▶ **Exercise details**
Please repeat every entry that follows, keeping each one exactly the same.

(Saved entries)
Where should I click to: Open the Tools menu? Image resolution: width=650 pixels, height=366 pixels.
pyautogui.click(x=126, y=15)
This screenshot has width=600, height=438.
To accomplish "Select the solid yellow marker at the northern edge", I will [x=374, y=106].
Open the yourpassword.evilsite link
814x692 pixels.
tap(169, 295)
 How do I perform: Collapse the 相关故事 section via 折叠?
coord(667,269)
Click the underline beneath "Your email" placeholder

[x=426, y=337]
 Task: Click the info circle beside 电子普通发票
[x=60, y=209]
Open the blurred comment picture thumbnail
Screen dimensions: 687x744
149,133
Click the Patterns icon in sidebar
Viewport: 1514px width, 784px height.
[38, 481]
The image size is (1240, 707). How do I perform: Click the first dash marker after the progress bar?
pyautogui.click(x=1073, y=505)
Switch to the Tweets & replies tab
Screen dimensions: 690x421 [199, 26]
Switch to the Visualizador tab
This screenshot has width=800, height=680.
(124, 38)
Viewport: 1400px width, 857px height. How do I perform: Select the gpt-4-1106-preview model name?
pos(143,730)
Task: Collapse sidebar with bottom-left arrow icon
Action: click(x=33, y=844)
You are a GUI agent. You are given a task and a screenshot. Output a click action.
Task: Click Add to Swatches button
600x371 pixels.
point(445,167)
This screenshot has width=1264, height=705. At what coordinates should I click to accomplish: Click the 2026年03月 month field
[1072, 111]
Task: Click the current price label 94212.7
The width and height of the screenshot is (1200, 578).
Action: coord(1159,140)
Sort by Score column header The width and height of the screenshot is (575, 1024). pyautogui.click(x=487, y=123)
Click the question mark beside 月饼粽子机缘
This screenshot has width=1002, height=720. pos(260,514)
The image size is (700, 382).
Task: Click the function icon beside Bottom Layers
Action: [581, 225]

▶ **Task result**
Where should I click to: Open the Tools menu? Image resolution: width=650 pixels, height=366 pixels.
pyautogui.click(x=126, y=15)
This screenshot has width=600, height=438.
To accomplish "Select the solid yellow marker at the northern edge", I will [x=374, y=106].
Open the yourpassword.evilsite link
814x692 pixels.
tap(169, 295)
 How do I perform: Collapse the 相关故事 section via 折叠?
coord(667,269)
Click the underline beneath "Your email" placeholder

[x=426, y=337]
 Task: Click the info circle beside 电子普通发票
[x=60, y=209]
Open the blurred comment picture thumbnail
Screen dimensions: 687x744
149,133
Click the Patterns icon in sidebar
Viewport: 1514px width, 784px height.
[38, 481]
The image size is (1240, 707). How do I perform: Click the first dash marker after the progress bar?
pyautogui.click(x=1073, y=505)
Switch to the Tweets & replies tab
Screen dimensions: 690x421 [199, 26]
Switch to the Visualizador tab
This screenshot has width=800, height=680.
(124, 38)
Viewport: 1400px width, 857px height. How do I perform: Select the gpt-4-1106-preview model name?
pos(143,730)
Task: Collapse sidebar with bottom-left arrow icon
Action: click(x=33, y=844)
You are a GUI agent. You are given a task and a screenshot. Output a click action.
Task: Click Add to Swatches button
600x371 pixels.
point(445,167)
This screenshot has width=1264, height=705. At what coordinates should I click to accomplish: Click the 2026年03月 month field
[1072, 111]
Task: Click the current price label 94212.7
The width and height of the screenshot is (1200, 578).
Action: coord(1159,140)
Sort by Score column header The width and height of the screenshot is (575, 1024). pyautogui.click(x=487, y=123)
Click the question mark beside 月饼粽子机缘
This screenshot has width=1002, height=720. pos(260,514)
The image size is (700, 382).
Task: Click the function icon beside Bottom Layers
Action: [581, 225]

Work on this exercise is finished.